### Task directions
The answer should contain every entry below, copied exactly.

### Source material
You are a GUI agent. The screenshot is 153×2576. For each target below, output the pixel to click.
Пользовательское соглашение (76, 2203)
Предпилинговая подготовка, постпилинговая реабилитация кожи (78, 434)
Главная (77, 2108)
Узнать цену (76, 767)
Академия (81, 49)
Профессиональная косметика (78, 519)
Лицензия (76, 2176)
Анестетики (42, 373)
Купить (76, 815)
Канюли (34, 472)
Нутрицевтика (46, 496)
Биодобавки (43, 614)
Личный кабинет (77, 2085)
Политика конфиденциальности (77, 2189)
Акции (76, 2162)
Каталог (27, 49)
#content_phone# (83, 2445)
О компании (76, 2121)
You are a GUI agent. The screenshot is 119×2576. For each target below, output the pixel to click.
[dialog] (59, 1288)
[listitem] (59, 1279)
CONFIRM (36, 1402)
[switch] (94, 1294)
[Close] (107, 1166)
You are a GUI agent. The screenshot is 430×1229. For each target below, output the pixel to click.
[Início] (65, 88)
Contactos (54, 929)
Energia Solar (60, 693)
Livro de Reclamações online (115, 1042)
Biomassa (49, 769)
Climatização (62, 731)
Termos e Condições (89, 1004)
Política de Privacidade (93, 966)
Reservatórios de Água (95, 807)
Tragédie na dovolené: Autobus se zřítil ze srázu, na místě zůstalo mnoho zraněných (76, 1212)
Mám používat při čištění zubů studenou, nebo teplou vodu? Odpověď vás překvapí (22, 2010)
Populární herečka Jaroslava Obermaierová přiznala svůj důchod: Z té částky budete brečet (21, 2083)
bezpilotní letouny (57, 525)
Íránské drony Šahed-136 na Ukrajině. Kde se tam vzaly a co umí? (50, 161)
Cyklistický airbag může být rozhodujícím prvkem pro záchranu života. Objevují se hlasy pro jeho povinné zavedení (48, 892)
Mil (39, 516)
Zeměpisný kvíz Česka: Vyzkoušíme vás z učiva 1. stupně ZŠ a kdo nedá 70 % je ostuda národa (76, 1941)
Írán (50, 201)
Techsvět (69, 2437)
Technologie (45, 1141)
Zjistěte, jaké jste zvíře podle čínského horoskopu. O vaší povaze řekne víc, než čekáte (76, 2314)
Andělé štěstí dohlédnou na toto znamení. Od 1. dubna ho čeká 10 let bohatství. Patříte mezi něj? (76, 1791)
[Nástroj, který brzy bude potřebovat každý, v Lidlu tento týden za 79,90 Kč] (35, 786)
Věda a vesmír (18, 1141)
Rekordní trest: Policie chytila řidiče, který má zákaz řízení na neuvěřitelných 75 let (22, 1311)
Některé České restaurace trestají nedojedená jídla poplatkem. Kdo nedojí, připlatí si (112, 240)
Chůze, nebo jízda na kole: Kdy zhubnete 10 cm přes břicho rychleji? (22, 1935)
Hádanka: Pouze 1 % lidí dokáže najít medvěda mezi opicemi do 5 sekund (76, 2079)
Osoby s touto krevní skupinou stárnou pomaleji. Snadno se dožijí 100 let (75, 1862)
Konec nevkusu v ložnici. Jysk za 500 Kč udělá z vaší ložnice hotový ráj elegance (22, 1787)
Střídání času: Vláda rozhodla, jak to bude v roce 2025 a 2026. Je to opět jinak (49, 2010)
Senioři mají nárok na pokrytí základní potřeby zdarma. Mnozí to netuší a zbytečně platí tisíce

### Completed task
You are a GUI agent. The screenshot is 153×2576. For each target below, output the pixel to click.
Пользовательское соглашение (76, 2203)
Предпилинговая подготовка, постпилинговая реабилитация кожи (78, 434)
Главная (77, 2108)
Узнать цену (76, 767)
Академия (81, 49)
Профессиональная косметика (78, 519)
Лицензия (76, 2176)
Анестетики (42, 373)
Купить (76, 815)
Канюли (34, 472)
Нутрицевтика (46, 496)
Биодобавки (43, 614)
Личный кабинет (77, 2085)
Политика конфиденциальности (77, 2189)
Акции (76, 2162)
Каталог (27, 49)
#content_phone# (83, 2445)
О компании (76, 2121)
You are a GUI agent. The screenshot is 119×2576. For each target below, output the pixel to click.
[dialog] (59, 1288)
[listitem] (59, 1279)
CONFIRM (36, 1402)
[switch] (94, 1294)
[Close] (107, 1166)
You are a GUI agent. The screenshot is 430×1229. For each target below, output the pixel to click.
[Início] (65, 88)
Contactos (54, 929)
Energia Solar (60, 693)
Livro de Reclamações online (115, 1042)
Biomassa (49, 769)
Climatização (62, 731)
Termos e Condições (89, 1004)
Política de Privacidade (93, 966)
Reservatórios de Água (95, 807)
Tragédie na dovolené: Autobus se zřítil ze srázu, na místě zůstalo mnoho zraněných (76, 1212)
Mám používat při čištění zubů studenou, nebo teplou vodu? Odpověď vás překvapí (22, 2010)
Populární herečka Jaroslava Obermaierová přiznala svůj důchod: Z té částky budete brečet (21, 2083)
bezpilotní letouny (57, 525)
Íránské drony Šahed-136 na Ukrajině. Kde se tam vzaly a co umí? (50, 161)
Cyklistický airbag může být rozhodujícím prvkem pro záchranu života. Objevují se hlasy pro jeho povinné zavedení (48, 892)
Mil (39, 516)
Zeměpisný kvíz Česka: Vyzkoušíme vás z učiva 1. stupně ZŠ a kdo nedá 70 % je ostuda národa (76, 1941)
Írán (50, 201)
Techsvět (69, 2437)
Technologie (45, 1141)
Zjistěte, jaké jste zvíře podle čínského horoskopu. O vaší povaze řekne víc, než čekáte (76, 2314)
Andělé štěstí dohlédnou na toto znamení. Od 1. dubna ho čeká 10 let bohatství. Patříte mezi něj? (76, 1791)
[Nástroj, který brzy bude potřebovat každý, v Lidlu tento týden za 79,90 Kč] (35, 786)
Věda a vesmír (18, 1141)
Rekordní trest: Policie chytila řidiče, který má zákaz řízení na neuvěřitelných 75 let (22, 1311)
Některé České restaurace trestají nedojedená jídla poplatkem. Kdo nedojí, připlatí si (112, 240)
Chůze, nebo jízda na kole: Kdy zhubnete 10 cm přes břicho rychleji? (22, 1935)
Hádanka: Pouze 1 % lidí dokáže najít medvěda mezi opicemi do 5 sekund (76, 2079)
Osoby s touto krevní skupinou stárnou pomaleji. Snadno se dožijí 100 let (75, 1862)
Konec nevkusu v ložnici. Jysk za 500 Kč udělá z vaší ložnice hotový ráj elegance (22, 1787)
Střídání času: Vláda rozhodla, jak to bude v roce 2025 a 2026. Je to opět jinak (49, 2010)
Senioři mají nárok na pokrytí základní potřeby zdarma. Mnozí to netuší a zbytečně platí tisíce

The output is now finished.